Paying the Price

The Mandel family of Alon Shvut mourns their son Daniel.

The Mandel family of Alon Shvut may not need to prepare a salt-water simulation of tears when they dip their traditional karpas greens at the Passover seder tonight. But even though they will have to set one less place at the table, they will still conduct a family seder at home, as they had planned.

"What I always said is that bad things happen, and it's what you make of it that determines you," said Cheryl Mandel yesterday afternoon as she eulogized her son Daniel, a 24-year-old Nahal officer who died during an exchange of gunfire in an IDF search for militants in Nablus around dawn yesterday. "We're going to make something good of this."

Cheryl and David Mandel emigrated from Toronto 15 years ago with their daughter Nicole and sons Yonah, Daniel, Gabriel - who entered the army about a month ago - and Shlomo, now 18. They knew it might be difficult but were confident they were making the right move.

"When you went into the army, we knew, we accepted there might be a price," said Cheryl, deputy director of the Etzion Judaica Center in Alon Shvut. "I guess the time has come, and we're paying the price."

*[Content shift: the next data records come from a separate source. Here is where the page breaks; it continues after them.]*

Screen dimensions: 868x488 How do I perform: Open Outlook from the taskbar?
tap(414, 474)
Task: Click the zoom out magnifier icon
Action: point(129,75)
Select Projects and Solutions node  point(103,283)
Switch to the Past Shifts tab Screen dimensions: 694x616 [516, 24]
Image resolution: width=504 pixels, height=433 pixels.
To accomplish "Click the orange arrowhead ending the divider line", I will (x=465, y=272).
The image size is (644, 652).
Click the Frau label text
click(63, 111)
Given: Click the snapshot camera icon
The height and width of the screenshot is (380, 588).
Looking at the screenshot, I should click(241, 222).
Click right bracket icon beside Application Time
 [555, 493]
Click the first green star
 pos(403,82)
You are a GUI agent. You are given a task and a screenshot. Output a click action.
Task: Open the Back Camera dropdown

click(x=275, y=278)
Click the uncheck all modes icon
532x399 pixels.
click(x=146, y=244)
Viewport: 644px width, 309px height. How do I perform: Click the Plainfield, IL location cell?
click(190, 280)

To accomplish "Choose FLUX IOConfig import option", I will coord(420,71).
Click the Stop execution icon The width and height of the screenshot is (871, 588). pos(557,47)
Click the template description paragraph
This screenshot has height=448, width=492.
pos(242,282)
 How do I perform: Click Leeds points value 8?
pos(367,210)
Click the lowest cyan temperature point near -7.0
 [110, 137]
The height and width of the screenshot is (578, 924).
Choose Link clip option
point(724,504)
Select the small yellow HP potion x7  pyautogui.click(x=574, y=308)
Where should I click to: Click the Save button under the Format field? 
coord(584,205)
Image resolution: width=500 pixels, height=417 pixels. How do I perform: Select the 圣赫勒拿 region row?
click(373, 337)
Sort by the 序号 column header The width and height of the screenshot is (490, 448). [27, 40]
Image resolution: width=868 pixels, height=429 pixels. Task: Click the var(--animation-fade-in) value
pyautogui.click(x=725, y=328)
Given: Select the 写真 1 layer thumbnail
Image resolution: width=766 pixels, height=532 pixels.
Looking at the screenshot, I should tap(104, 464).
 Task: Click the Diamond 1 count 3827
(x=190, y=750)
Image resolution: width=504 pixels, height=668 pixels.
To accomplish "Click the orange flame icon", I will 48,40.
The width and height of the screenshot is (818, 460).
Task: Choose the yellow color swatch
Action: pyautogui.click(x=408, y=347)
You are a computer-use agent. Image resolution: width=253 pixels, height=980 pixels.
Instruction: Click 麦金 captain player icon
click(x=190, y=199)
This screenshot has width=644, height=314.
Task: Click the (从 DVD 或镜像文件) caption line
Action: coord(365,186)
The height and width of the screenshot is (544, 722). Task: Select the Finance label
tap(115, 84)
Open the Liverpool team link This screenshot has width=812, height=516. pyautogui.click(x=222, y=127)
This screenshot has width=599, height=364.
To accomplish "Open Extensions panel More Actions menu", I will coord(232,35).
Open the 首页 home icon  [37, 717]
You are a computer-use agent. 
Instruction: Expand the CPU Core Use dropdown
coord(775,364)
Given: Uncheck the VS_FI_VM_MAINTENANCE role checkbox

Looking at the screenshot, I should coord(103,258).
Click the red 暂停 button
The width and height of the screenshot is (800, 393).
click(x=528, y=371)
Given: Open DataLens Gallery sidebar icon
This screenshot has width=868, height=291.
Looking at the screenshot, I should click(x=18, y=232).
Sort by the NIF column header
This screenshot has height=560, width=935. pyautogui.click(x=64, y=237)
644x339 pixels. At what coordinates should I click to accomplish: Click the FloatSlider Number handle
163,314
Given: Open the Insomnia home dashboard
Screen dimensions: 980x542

Speaking in front of hundreds of relatives, friends and soldiers in the Gush Etzion settlement, Cheryl expressed support for the IDF, saying the soldiers knew what they were doing and that the operation in which her son died went well. "We brought you here because this is the place for Jews to live; we brought you here because this is our homeland," she said.

The fact that the Mandels chose to live in a religious Zionist community over the Green Line is one reflection of their Zionism, said a longtime resident and community leader of Alon Shvut who declined to be named. Living in Gush Etzion can be tough because friends and family members often refuse to visit or participate in celebrations out of fear for their safety, she said.

Another neighbor commented that one of the children's grandmothers rarely made the trip from Canada for precisely that reason.

All the Mandels are involved in communal life, neighbors said. Cheryl used to be on the Alon Shvut committee and works at a community shop. David, a psychiatrist, addresses mental-health concerns without charge when the need arises and attends Jewish law classes taught by the rabbi.

Neighbors gathered together yesterday to supply the Mandels with some holiday food (including one of Cheryl's favorites, salmon), to do the family's laundry and to cover up their mirrors, a custom demonstrating that vanity is set aside for the mourning period. However, the traditional seven days of mourning are superseded in this case by Passover, meaning that the official mourning will only take place until this afternoon.

Before the funeral, family friends crowded the Mandels' lawn and a busload of soldiers from Daniel's unit pulled up. Visitors streamed in and out of the house to express condolences to the family members sitting in the living room, not far from the piano Daniel used to play.

Friends and family said Daniel's musical talents were intertwined with his leadership ability and his charisma. Elisha Medan, a childhood friend of Daniel's who spoke at the funeral, said that Daniel, who also played the guitar, held together the band in which they played but led it with characteristic modesty.

"It was clear... that if you weren't playing with us, it wouldn't happen," said Medan. But he added, "you knew how to do it so tactfully, without making anyone feel he was less important."

Daniel was also the backbone of his family, said his brother Yonah, 26, at the funeral. "I tried to think about how you would have reacted" to a death in the family, Yonah said. "You would definitely have been like mom and dad, [saying] we have to be strong and optimistic. But it's not clear how long we'll manage, because you were really one of the roots of the family, and of happiness and goodness and the ability to flow with life."